PROBLEM REQUIREMENTS: Put the lines from the one with "Identify the location of 'Differentials'." up to and including the one with "(482, 602)." into a numbered list, leaving out blank lines.

(Lines from a data source)
[Start]

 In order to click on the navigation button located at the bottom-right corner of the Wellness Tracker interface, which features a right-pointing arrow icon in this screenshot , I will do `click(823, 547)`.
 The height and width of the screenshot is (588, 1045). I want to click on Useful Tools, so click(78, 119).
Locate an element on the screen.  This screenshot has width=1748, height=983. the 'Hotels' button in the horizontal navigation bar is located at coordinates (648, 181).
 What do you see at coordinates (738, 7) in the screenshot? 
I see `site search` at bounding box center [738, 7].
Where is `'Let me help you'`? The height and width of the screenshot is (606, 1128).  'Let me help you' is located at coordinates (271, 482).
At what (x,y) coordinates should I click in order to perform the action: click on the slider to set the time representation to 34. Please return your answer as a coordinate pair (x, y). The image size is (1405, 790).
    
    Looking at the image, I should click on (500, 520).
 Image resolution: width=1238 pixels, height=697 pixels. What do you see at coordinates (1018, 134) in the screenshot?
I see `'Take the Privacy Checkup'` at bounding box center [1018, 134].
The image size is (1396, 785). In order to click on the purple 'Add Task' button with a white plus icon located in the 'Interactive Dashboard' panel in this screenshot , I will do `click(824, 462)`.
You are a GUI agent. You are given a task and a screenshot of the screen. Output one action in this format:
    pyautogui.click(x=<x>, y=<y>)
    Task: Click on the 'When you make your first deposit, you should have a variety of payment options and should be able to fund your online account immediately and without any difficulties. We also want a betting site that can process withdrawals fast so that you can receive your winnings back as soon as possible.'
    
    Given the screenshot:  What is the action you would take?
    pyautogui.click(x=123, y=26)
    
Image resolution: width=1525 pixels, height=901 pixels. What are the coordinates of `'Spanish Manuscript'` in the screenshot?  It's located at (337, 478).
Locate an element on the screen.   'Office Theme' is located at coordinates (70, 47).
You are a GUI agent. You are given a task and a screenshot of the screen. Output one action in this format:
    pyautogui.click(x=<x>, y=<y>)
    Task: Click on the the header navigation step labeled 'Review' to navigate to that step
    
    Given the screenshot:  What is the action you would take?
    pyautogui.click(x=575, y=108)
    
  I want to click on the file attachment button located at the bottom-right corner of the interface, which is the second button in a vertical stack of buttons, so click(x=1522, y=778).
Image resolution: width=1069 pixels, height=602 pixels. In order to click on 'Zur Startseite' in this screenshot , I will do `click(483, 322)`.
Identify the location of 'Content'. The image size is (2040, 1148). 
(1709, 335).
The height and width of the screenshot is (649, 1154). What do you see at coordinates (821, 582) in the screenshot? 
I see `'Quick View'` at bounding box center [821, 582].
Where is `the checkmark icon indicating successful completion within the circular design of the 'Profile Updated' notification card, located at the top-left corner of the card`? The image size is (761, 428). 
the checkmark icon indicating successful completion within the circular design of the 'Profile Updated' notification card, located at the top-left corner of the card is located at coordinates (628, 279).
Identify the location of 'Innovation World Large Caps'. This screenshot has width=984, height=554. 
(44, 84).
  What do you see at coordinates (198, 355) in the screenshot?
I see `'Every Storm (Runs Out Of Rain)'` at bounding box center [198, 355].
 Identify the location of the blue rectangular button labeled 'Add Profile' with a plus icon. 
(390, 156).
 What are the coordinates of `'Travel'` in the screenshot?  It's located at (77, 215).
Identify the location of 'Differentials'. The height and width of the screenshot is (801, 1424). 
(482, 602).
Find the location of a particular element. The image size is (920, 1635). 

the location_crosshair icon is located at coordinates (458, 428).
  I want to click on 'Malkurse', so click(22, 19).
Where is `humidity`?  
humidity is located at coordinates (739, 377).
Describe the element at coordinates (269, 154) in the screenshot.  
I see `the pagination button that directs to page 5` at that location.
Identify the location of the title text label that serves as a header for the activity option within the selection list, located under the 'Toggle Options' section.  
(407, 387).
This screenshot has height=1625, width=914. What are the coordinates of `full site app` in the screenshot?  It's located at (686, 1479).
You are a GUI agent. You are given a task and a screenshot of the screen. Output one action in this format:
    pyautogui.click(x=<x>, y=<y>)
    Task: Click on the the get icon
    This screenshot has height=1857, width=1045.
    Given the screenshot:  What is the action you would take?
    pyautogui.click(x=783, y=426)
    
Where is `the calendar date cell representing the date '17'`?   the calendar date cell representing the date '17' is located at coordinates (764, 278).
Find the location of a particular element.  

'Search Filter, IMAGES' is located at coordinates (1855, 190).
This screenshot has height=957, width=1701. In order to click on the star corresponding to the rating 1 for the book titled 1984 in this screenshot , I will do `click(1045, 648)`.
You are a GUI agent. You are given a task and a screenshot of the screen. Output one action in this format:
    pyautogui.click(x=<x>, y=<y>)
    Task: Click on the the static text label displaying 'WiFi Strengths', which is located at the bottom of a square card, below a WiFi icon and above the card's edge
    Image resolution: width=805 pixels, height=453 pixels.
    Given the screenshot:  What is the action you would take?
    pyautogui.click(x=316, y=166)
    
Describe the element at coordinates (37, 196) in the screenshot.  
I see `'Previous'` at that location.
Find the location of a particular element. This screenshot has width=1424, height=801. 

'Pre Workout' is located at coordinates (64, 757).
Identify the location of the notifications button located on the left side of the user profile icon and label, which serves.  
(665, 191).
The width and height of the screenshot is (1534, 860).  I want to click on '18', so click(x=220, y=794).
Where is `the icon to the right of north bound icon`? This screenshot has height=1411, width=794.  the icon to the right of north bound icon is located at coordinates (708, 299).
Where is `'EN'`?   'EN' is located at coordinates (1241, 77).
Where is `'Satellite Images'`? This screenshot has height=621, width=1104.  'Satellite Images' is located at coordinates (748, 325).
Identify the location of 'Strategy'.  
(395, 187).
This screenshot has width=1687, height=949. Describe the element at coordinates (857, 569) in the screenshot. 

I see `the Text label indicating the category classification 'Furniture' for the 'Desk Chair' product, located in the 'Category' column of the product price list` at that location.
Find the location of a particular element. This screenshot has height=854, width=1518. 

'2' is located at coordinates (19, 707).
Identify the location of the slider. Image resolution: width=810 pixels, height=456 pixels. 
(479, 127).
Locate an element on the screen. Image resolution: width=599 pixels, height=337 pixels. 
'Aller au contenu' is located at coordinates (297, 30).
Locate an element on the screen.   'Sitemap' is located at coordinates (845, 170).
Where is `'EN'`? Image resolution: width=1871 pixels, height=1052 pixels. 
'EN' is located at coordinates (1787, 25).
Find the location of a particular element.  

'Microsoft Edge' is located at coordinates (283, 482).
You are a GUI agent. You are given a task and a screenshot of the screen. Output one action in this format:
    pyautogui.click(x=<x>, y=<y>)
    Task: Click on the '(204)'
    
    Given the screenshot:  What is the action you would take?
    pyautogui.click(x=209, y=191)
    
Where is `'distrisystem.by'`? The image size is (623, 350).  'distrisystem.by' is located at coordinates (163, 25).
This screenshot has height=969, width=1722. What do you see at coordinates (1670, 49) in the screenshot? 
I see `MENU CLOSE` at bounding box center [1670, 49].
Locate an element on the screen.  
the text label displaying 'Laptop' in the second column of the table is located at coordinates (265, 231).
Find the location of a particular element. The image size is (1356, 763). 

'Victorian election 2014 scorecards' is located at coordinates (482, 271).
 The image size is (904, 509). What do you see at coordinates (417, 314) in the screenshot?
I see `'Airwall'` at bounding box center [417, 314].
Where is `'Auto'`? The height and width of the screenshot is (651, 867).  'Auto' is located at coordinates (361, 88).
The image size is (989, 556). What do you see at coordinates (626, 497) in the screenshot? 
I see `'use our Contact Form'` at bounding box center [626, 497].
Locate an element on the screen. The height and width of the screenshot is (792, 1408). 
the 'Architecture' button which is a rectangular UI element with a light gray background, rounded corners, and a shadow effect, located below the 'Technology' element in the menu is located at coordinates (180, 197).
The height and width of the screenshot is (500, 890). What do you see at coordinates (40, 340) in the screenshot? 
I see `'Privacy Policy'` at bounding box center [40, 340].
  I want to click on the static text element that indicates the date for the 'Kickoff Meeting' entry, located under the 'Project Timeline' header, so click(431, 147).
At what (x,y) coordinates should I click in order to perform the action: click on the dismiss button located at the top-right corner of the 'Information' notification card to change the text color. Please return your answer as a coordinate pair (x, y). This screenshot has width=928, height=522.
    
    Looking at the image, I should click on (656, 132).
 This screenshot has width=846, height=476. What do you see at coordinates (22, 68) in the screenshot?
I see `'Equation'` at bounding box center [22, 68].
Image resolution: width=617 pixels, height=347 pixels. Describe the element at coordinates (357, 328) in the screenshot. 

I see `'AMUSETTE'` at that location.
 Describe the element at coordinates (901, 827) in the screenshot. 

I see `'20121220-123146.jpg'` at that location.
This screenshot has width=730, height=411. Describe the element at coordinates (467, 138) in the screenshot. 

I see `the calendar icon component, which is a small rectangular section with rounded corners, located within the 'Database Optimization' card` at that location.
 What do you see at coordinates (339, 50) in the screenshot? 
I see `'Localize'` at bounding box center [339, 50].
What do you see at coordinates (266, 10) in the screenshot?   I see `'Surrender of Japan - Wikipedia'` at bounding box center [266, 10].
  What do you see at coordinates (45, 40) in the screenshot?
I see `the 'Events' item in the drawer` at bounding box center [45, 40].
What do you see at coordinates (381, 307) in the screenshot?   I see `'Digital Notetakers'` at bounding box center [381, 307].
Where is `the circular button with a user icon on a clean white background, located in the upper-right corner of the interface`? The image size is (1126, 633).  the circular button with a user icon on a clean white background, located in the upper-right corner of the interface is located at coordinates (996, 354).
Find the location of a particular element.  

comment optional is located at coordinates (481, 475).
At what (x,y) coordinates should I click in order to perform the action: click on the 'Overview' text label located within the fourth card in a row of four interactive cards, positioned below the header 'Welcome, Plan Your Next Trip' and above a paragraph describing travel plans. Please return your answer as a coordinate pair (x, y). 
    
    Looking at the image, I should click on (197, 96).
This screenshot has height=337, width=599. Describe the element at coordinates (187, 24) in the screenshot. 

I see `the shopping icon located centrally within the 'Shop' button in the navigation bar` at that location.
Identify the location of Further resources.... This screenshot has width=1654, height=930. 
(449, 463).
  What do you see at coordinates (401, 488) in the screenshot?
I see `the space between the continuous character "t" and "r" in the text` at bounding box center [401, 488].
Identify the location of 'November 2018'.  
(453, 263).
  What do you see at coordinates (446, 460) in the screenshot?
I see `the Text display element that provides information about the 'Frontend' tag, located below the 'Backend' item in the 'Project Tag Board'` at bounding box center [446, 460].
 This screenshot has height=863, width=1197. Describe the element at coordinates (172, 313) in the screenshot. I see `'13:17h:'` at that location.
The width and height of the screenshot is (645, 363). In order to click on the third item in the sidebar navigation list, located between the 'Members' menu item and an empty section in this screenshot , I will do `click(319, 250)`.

[End]

EXERCISE OUTPUT:
1. Identify the location of 'Differentials'. The height and width of the screenshot is (801, 1424). 
2. (482, 602).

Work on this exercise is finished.